Небо над городом хоть и потемнело, но все еще опалесцировало. Где-то за домами в заводских районах крутились колеса, урчали шестерни. Там, в таинственных котлах, делали из какого-то мяса колбасу «Прима». «А что, если „Прима“ является причиной участившихся психических заболеваний? Или все-таки что-то другое?..»
Показалось Скачкову, что в его душе затвердевают звуки колоколов и челесты, превращая ее в довольно прочный и вполне приличный фоноформ. «Все мы фоноформы». Но мысль о том, что совесть есть функция разума, не давала его душе успокоиться и отвердеть. Она его злила. Она его ранила. Чего-то лишала. Он казался себе идиотом, невеждой. Не мог он с этим тезисом примириться, как и с тем, что после смерти уже ничего не будет. Ему хотелось, чтобы совесть была чем-то высшим и обязательным, как желание любви святой. Этаким ангелом-хранителем, белокрылым и миловидным.

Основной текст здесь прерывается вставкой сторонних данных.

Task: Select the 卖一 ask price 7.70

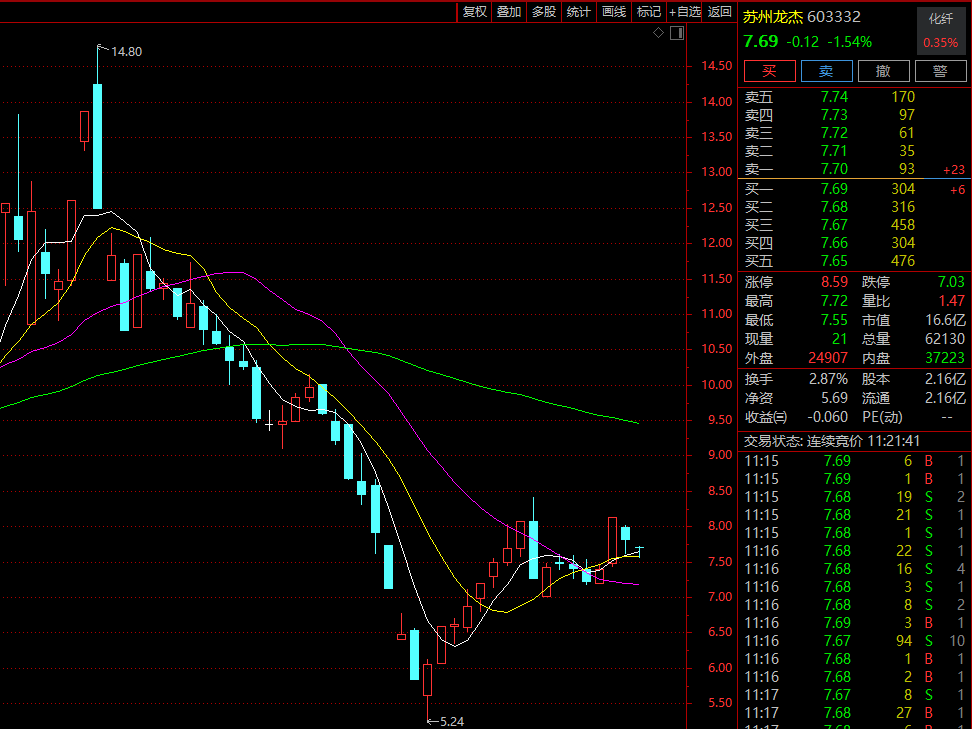Action: (834, 169)
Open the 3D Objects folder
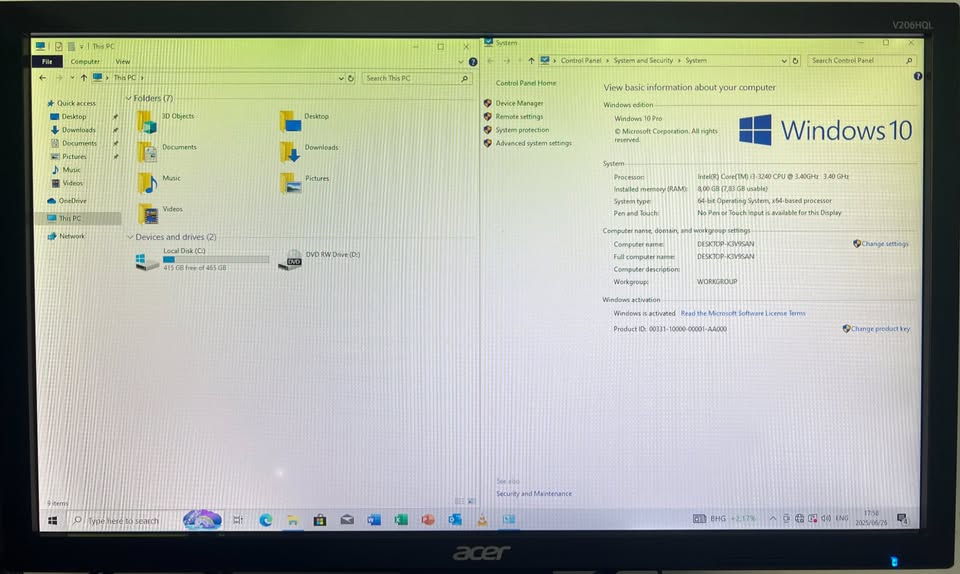Image resolution: width=960 pixels, height=574 pixels. point(148,120)
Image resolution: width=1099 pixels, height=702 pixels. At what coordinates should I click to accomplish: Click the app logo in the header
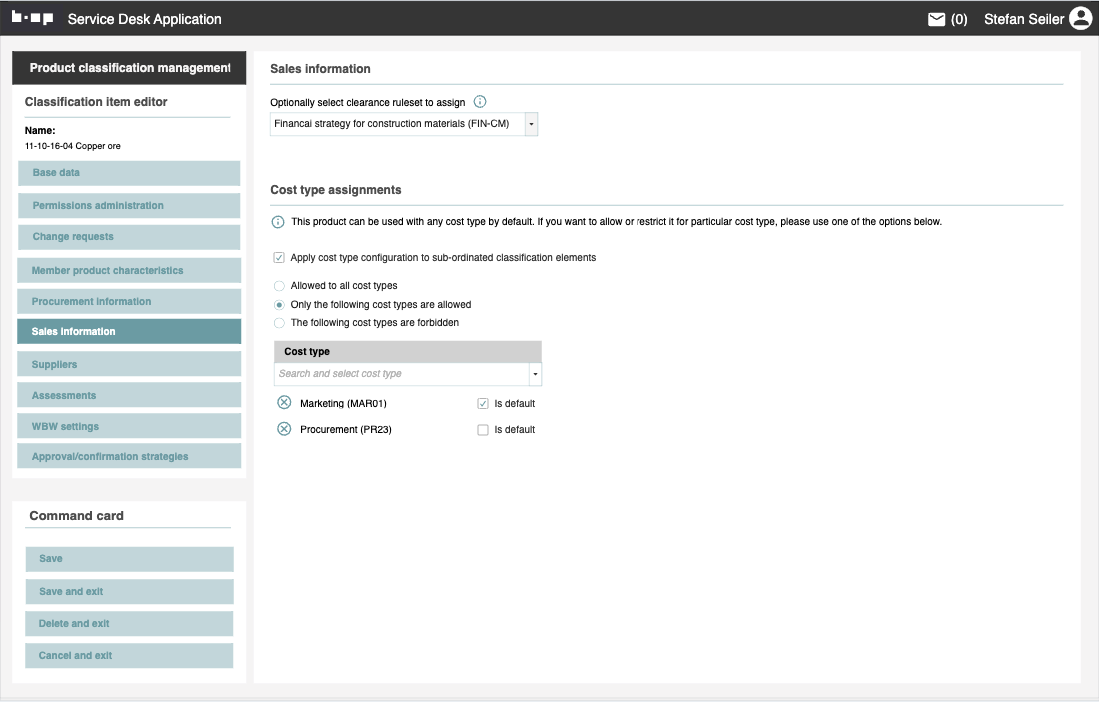click(32, 18)
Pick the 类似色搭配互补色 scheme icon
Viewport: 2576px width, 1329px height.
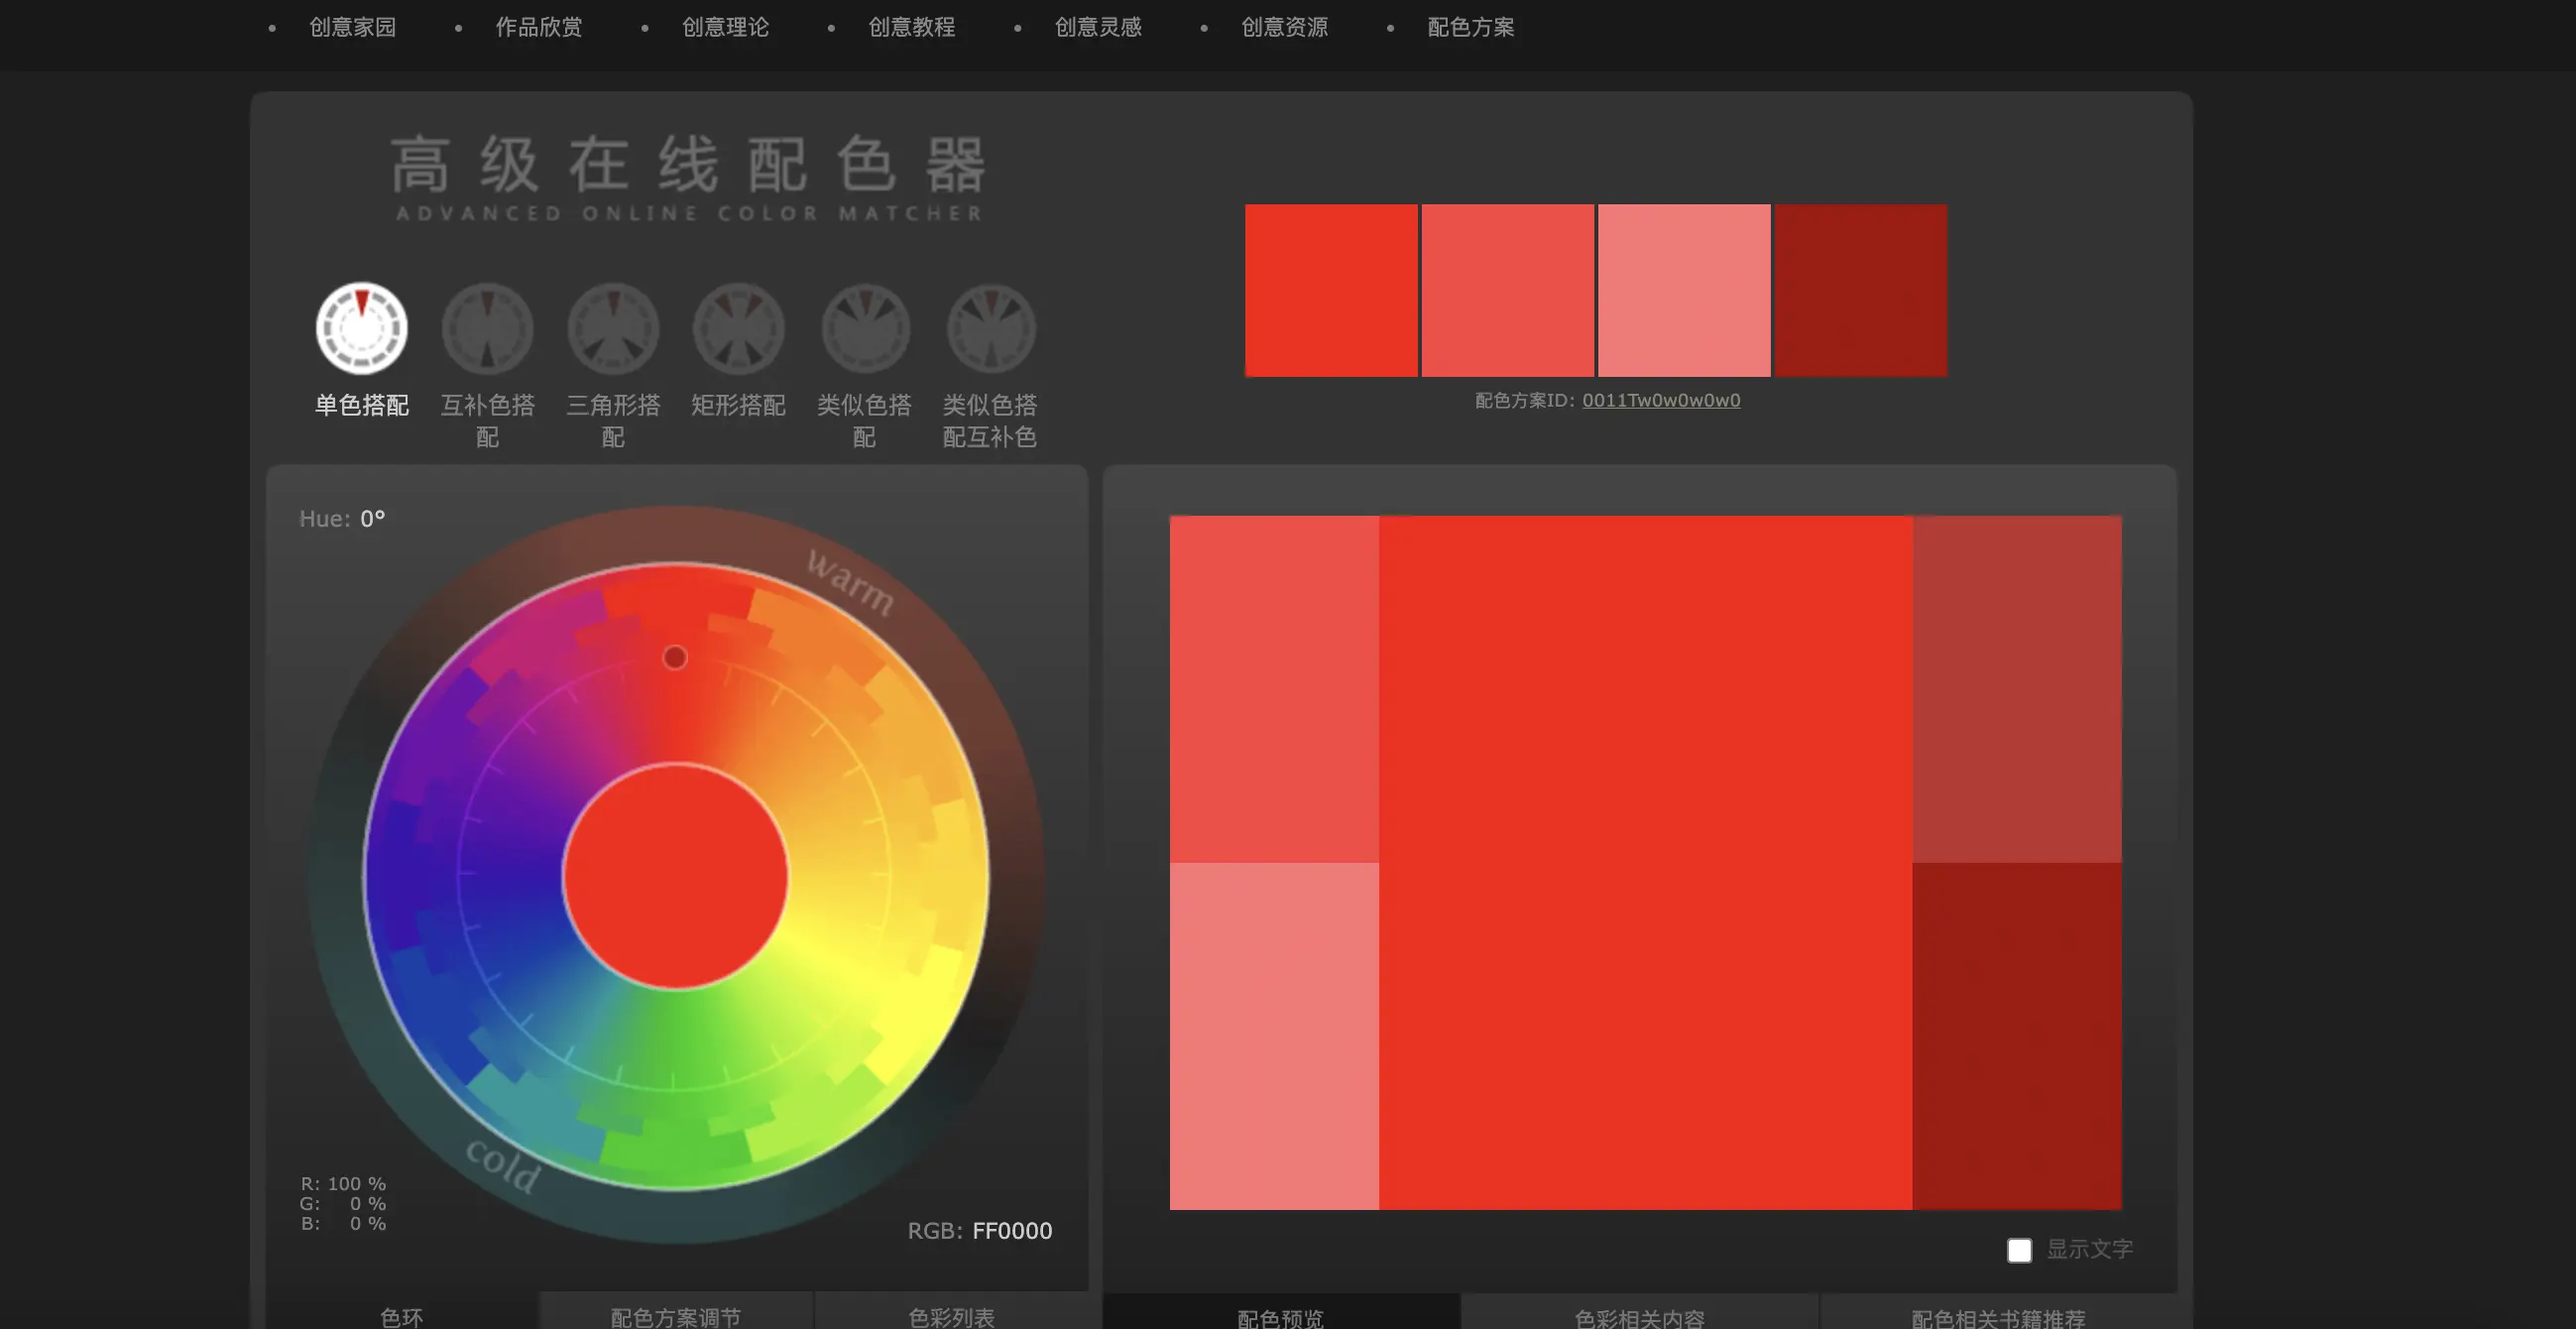(x=990, y=328)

А тут моряк-пуговичник, женщина-синяк, японцы, гололобая дама.
— Желания духа! При ближайшем рассмотрении все они оказываются желаниями тела.
Скачкову мешала мушка в глазу. Он и мигал, и глаза кулаком тер — не сразу понял, что смотрит на девушку, стоящую под фонарем. Она притягивала его взгляд — усиливала его раздражение. Он чертыхнулся. Вернулась простая и благостная мысль: «Занять бы денег да сбегать в ресторанчик, полакомиться шашлычком…» Но мысль эта не обладала энергией, какая выбрасывает в таких случаях человека на поиск денег хоть среди ночи. Он снова посмотрел на девушку под фонарем. Что-то в ней было классически трогательное, что-то в фигуре и ногах… «Она похожа на девочку в маминых туфлях», — вдруг сообразил он. И это сравнение как бы сблизило их, сделало естественной возможность заговорить с ней.
— Скажи, ты согласна, что совесть есть функция разума?
— Не живота же.
— Тогда цивилизация — продукт совести.
— Если это цивилизация, а не массовый психоз. — На чуть вздернутом носу девушки в маминых туфлях довольно густо сидели веснушки. Смотрела она безбоязненно, может быть чуть устало.
— Я, знаешь, поел бы чего-нибудь, — сказал Скачков грустно. — Я купил книгу за двести десять. Дома, кроме кальмаров и майонеза, ничего нет.
— А рис?
— Ты имеешь в виду крупу? — Скачков вспомнил, что жена никогда не называла рис крупой. — Есть. Целая банка.
— Можно приготовить салат с кальмарами, — сказала девушка. — Хорошо бы туда крутое яйцо и лимон. По-японски. Но и без яйца вкусно.
Она взяла его за руку и повела…
Он шагал за ней с каким-то щемлением в носу. «Ну пусть не совесть, пусть что-то другое, тоже очень важное, возродит в нас образ ангела-хранителя, белокурого и миловидного».
Она стиснула его пальцы, и он понял, что кто-то, летящий над городом, благословляет всех безумных, доверчивых, озябших и потерявших надежду.